Data entries

⁂

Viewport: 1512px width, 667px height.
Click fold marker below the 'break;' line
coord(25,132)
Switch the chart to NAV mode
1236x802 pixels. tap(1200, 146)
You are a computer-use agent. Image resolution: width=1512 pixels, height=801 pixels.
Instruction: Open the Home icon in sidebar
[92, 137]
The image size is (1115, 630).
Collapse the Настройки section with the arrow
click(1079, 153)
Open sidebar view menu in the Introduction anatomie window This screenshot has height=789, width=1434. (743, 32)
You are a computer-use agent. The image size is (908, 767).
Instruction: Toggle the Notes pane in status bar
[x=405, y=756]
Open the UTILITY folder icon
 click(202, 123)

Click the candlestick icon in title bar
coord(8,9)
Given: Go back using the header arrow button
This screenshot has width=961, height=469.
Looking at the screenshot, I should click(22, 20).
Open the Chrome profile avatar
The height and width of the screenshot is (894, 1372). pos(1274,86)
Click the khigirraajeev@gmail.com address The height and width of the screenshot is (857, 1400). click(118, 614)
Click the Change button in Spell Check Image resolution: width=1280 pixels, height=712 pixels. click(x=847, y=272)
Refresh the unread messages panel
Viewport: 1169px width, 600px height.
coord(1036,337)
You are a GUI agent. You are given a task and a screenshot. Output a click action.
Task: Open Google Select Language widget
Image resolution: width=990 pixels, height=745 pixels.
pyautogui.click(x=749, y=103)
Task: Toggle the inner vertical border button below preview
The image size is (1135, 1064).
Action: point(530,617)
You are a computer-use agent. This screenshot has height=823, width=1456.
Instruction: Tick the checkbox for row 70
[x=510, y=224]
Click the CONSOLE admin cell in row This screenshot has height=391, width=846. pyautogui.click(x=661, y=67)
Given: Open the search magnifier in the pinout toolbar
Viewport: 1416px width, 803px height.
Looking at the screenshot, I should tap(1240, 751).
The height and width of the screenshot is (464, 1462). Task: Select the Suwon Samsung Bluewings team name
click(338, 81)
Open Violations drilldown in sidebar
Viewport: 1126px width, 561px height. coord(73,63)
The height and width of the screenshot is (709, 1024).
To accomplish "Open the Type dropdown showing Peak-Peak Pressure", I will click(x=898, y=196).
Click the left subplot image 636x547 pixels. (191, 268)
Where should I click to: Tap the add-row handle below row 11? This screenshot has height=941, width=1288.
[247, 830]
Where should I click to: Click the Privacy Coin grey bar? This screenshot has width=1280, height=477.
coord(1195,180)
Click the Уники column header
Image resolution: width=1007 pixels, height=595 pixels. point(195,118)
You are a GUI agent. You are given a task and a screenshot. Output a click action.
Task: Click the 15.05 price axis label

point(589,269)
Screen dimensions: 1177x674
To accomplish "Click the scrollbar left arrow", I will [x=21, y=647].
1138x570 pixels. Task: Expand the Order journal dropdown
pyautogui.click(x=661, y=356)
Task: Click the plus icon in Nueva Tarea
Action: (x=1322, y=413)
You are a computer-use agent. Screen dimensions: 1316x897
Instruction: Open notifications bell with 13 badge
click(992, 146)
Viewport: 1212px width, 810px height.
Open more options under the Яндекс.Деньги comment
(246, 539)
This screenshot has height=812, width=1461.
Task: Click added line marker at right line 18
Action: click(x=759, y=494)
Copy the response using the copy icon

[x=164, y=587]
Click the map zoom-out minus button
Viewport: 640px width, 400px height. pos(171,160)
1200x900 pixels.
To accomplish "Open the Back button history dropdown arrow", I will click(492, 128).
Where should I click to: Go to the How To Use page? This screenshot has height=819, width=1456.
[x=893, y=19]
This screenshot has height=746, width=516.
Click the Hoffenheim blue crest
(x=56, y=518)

⁂

**WHAT THE TASK ASKS**
Please reproduce every line of the data above without changing a thing.

**RESPONSE FOR THIS EXERCISE**
Viewport: 1512px width, 667px height.
Click fold marker below the 'break;' line
coord(25,132)
Switch the chart to NAV mode
1236x802 pixels. tap(1200, 146)
You are a computer-use agent. Image resolution: width=1512 pixels, height=801 pixels.
Instruction: Open the Home icon in sidebar
[92, 137]
The image size is (1115, 630).
Collapse the Настройки section with the arrow
click(1079, 153)
Open sidebar view menu in the Introduction anatomie window This screenshot has height=789, width=1434. (743, 32)
You are a computer-use agent. The image size is (908, 767).
Instruction: Toggle the Notes pane in status bar
[x=405, y=756]
Open the UTILITY folder icon
 click(202, 123)

Click the candlestick icon in title bar
coord(8,9)
Given: Go back using the header arrow button
This screenshot has width=961, height=469.
Looking at the screenshot, I should click(22, 20).
Open the Chrome profile avatar
The height and width of the screenshot is (894, 1372). pos(1274,86)
Click the khigirraajeev@gmail.com address The height and width of the screenshot is (857, 1400). click(118, 614)
Click the Change button in Spell Check Image resolution: width=1280 pixels, height=712 pixels. click(x=847, y=272)
Refresh the unread messages panel
Viewport: 1169px width, 600px height.
coord(1036,337)
You are a GUI agent. You are given a task and a screenshot. Output a click action.
Task: Open Google Select Language widget
Image resolution: width=990 pixels, height=745 pixels.
pyautogui.click(x=749, y=103)
Task: Toggle the inner vertical border button below preview
The image size is (1135, 1064).
Action: point(530,617)
You are a computer-use agent. This screenshot has height=823, width=1456.
Instruction: Tick the checkbox for row 70
[x=510, y=224]
Click the CONSOLE admin cell in row This screenshot has height=391, width=846. pyautogui.click(x=661, y=67)
Given: Open the search magnifier in the pinout toolbar
Viewport: 1416px width, 803px height.
Looking at the screenshot, I should tap(1240, 751).
The height and width of the screenshot is (464, 1462). Task: Select the Suwon Samsung Bluewings team name
click(338, 81)
Open Violations drilldown in sidebar
Viewport: 1126px width, 561px height. coord(73,63)
The height and width of the screenshot is (709, 1024).
To accomplish "Open the Type dropdown showing Peak-Peak Pressure", I will click(x=898, y=196).
Click the left subplot image 636x547 pixels. (191, 268)
Where should I click to: Tap the add-row handle below row 11? This screenshot has height=941, width=1288.
[247, 830]
Where should I click to: Click the Privacy Coin grey bar? This screenshot has width=1280, height=477.
coord(1195,180)
Click the Уники column header
Image resolution: width=1007 pixels, height=595 pixels. point(195,118)
You are a GUI agent. You are given a task and a screenshot. Output a click action.
Task: Click the 15.05 price axis label

point(589,269)
Screen dimensions: 1177x674
To accomplish "Click the scrollbar left arrow", I will [x=21, y=647].
1138x570 pixels. Task: Expand the Order journal dropdown
pyautogui.click(x=661, y=356)
Task: Click the plus icon in Nueva Tarea
Action: (x=1322, y=413)
You are a computer-use agent. Screen dimensions: 1316x897
Instruction: Open notifications bell with 13 badge
click(992, 146)
Viewport: 1212px width, 810px height.
Open more options under the Яндекс.Деньги comment
(246, 539)
This screenshot has height=812, width=1461.
Task: Click added line marker at right line 18
Action: click(x=759, y=494)
Copy the response using the copy icon

[x=164, y=587]
Click the map zoom-out minus button
Viewport: 640px width, 400px height. pos(171,160)
1200x900 pixels.
To accomplish "Open the Back button history dropdown arrow", I will click(492, 128).
Where should I click to: Go to the How To Use page? This screenshot has height=819, width=1456.
[x=893, y=19]
This screenshot has height=746, width=516.
Click the Hoffenheim blue crest
(x=56, y=518)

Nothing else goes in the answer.